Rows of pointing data
- - -
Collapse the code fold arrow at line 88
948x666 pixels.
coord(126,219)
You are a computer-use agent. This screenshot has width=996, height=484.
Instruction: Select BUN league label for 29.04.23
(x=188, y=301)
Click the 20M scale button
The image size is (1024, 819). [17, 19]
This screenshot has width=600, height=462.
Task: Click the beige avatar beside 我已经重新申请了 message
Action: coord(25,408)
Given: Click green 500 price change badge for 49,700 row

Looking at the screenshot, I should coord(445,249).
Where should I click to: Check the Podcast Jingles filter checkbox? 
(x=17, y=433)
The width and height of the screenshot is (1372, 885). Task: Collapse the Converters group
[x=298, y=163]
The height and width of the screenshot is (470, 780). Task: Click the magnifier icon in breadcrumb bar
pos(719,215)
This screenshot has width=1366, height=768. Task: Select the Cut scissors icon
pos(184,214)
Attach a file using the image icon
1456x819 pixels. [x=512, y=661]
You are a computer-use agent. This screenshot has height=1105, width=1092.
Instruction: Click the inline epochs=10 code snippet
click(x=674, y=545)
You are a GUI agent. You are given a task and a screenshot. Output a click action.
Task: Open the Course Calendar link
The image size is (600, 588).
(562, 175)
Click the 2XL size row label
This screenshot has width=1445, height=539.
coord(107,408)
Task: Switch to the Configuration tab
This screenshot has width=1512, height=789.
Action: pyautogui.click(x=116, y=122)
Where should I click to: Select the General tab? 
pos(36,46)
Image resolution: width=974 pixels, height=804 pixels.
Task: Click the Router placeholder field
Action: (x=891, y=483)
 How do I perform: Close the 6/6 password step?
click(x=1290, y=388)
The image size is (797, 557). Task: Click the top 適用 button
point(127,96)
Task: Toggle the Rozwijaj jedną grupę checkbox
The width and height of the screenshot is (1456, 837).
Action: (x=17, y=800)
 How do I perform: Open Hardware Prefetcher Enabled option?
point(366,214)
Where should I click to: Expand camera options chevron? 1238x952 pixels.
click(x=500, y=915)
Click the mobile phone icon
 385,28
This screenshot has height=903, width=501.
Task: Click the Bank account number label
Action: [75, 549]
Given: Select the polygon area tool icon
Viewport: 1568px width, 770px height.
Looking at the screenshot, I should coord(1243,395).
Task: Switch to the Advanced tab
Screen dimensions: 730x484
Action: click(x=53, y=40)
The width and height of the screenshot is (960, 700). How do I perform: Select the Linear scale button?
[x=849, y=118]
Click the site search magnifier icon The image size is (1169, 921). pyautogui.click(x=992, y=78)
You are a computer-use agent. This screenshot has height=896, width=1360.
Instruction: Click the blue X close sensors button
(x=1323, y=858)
- - -
**WHAT IS ASKED**.
Arrange the lines of the material above as a numbered list, starting at the line that contains "The width and height of the screenshot is (960, 700)." and ending at the last line of the material. Leave out any blank lines.

**TASK RESULT**.
1. The width and height of the screenshot is (960, 700). How do I perform: Select the Linear scale button?
2. [x=849, y=118]
3. Click the site search magnifier icon The image size is (1169, 921). pyautogui.click(x=992, y=78)
4. You are a computer-use agent. This screenshot has height=896, width=1360.
5. Instruction: Click the blue X close sensors button
6. (x=1323, y=858)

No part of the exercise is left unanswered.